Short problem 1:
From the George Richardson passage, print the text from "On the outbreak" up to and including "then assumed command.".
Short problem 2:
Answer these questions using the George Richardson passage:
(a) On what date did the 2nd Canadian Infantry Battalion land in France?
(b) Where on his body was Richardson shot?
(c) Which award did Richardson receive posthumously?

Text segment:
• • • • • • •
George Richardson

On the outbreak of World War I, George Richardson by then a full lieutenant in the 14th (PWOR), volunteered for service overseas and was assigned to the 2nd Canadian Infantry Battalion.  After training at Valcartier, Que., and on Salisbury Plain in England, the battalion landed in France on 11 Feb. 1915 and then entered the trenches around Armentières. Shortly thereafter it advanced to Ypres (Ieper), Belgium, where in April it suffered losses amounting to “virtual annihilation.” Having already experienced the most intense conflict, Richardson, now a captain, led a courageous but ultimately futile attempt to retake Saint-Julien (Sint Juliaan) before emerging as the sole surviving officer of No.2 Company, of which he then assumed command.

On the brightly moonlit night of 8–9 Feb. 1916, having entered a snow-covered no man’s land near Wulvergem to supervise the withdrawal of a dangerously exposed raiding party, Richardson paid the ultimate price for endeavouring to ensure the safety of his fellow soldiers. He was shot through the hips and died shortly thereafter. On 17 March 1916 he was posthumously awarded the Legion of Honour.
• • • • • • •
Collected data:

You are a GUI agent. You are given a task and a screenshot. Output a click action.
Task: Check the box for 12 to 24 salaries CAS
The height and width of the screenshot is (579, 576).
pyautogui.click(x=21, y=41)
• • • • • • •
Answer 1:
On the outbreak of World War I, George Richardson by then a full lieutenant in the 14th (PWOR), volunteered for service overseas and was assigned to the 2nd Canadian Infantry Battalion.  After training at Valcartier, Que., and on Salisbury Plain in England, the battalion landed in France on 11 Feb. 1915 and then entered the trenches around Armentières. Shortly thereafter it advanced to Ypres (Ieper), Belgium, where in April it suffered losses amounting to “virtual annihilation.” Having already experienced the most intense conflict, Richardson, now a captain, led a courageous but ultimately futile attempt to retake Saint-Julien (Sint Juliaan) before emerging as the sole surviving officer of No.2 Company, of which he then assumed command.

Answer 2:
(a) 11 Feb. 1915
(b) Through the hips
(c) The Legion of Honour